------ Quoted passage ------

Between a Rock and a Hard Place. Nikon D300 with Tokina 11-16mm f2.8 f11 @ 1/320th, ISO 1600 |
Firstly, since there's so much glass on the front of the lens, you need to be very aware of flaring and the position of the sun relative to the front lens elements. The 11-16mm has a lens hood supplied, but because they take in such an enormous field of view, the lens hoods tend not to be too deep. So care needs to be taken when composing with the sun anywhere close to the front of the lens.
The other issue you can often have with ultra-wides is when using filters. I have purchased some new filters for the Tokina, which has a reasonably large 77mm filter thread. For this trip I had attached the landscape photographers must-have filter, the Polariser. I ended up purchasing a Kenko branded polariser, which apparently is owned my Tokina, so I figured they would be a good match. But when using any polariser with a wide angle field of view, you have to be careful that the darkening polarising effect looks smooth and even across the frame - especially in the sky. If you polarise too much with an ultra-wide, the sky can look a little blotchy and unnatural. So look carefully through the viewfinder as you spin the polariser to make sure things are still looking fairly natural.

------ Data excerpt ------

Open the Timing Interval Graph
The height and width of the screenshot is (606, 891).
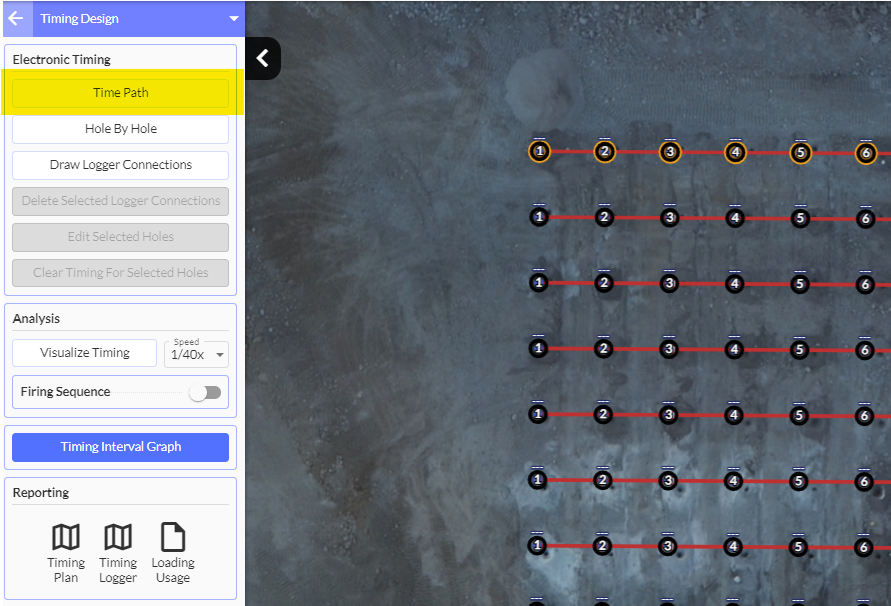[x=120, y=447]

------

▸ Short task
Decide whether each statement agrees with the text on ultra-wide lenses above. Answer yes or no for each, and quote the deciding words from that text. (a) The Tokina lens has a 77mm filter thread. (b) Lens hoods for ultra-wide lenses tend to be very deep. (c) The polariser bought for the trip was Tokina branded.

▸ Output for this task
(a) Yes: "which has a reasonably large 77mm filter thread"
(b) No: "the lens hoods tend not to be too deep"
(c) No: "I ended up purchasing a Kenko branded polariser"